近年、アバターやバーチャルキャラクターを企業が活用する事例が増えています。これらをうまく取り入れることは、企業にとってのメリットが少なくありません。
はじめに、企業がアバターやバーチャルキャラクターを活用した事例を2つ紹介します。
新卒採用にアバター面接を取り入れる企業
インターネットのサーバー事業などを手掛ける株式会社ビヨンドが、アバターを使ったオンラインでの採用を行うとして話題となっています。
バーチャル面接では、アバターやボイスチェンジャーを使い、性別や学歴などの個人情報を明らかにせずに採用面接を受けることが可能です。そのため、より人間性を重視した採用をすることができるとしています。

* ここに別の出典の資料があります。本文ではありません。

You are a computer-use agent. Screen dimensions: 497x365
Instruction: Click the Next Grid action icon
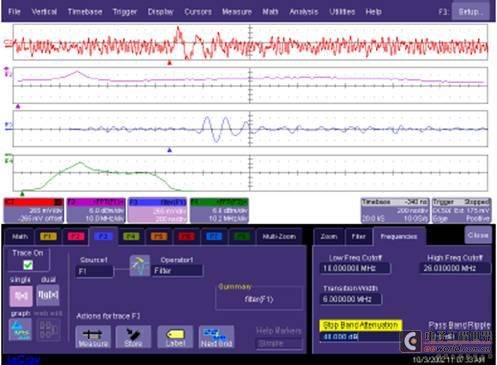(217, 337)
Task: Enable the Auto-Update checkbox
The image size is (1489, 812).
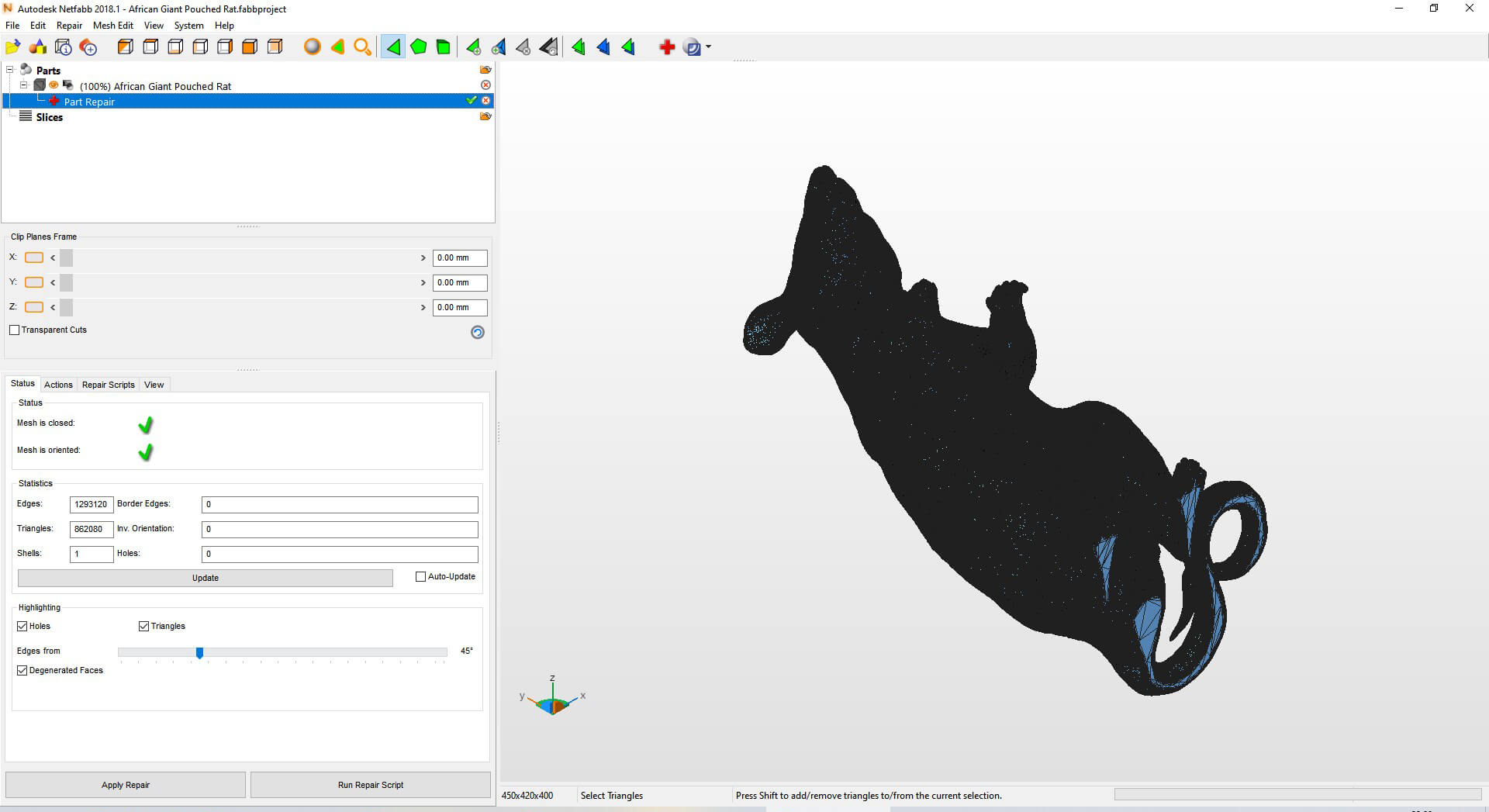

アバターは利用者がそれぞれでカスタマイズすることが可能で、どのようなアバターで採用面接に臨むのかという点も選考基準に含まれるようです。
株式会社ビヨンドの場合、バーチャル面接を通過した学生は、その後オンラインで通常の最終面接を行い、履歴書も提出します。しかし、最終面接までアバターを使って行う企業が登場する未来は、それほど遠くないかもしれません。
VR空間への来場者向けにアバター接客を取り入れる企業
NTTは、VR空間の来場者に対し、アバターで接客する取り組みを始めると発表しました。
アバターを通じて接客をするのは、病気や障がいを抱えて外出が難しい人などです。
これまで、外出が難しい人が仕事に就くことは容易ではなく、ましてや接客の業務に従事することのハードルは決して低いものではありませんでした。
しかし、アバターを通した接客であれば、さまざまな事情を抱えた人が業務に従事することが可能です。VRや拡張現実の技術を使い、障がい者の就労機会を拡大することが期待されています。
アバターやバーチャルキャラクターを活用するメリット
企業がアバターやバーチャルキャラクターを活用することには、どのようなメリットがあるのでしょうか?
主なメリットとして、次の5つを紹介します。
①企業イメージの向上につながる
アバターやバーチャルキャラクターを活用することは、企業イメージの向上につながります。なぜなら、新たな技術を取り入れて今後さらに発展する企業であるとの印象を与えることができるためです。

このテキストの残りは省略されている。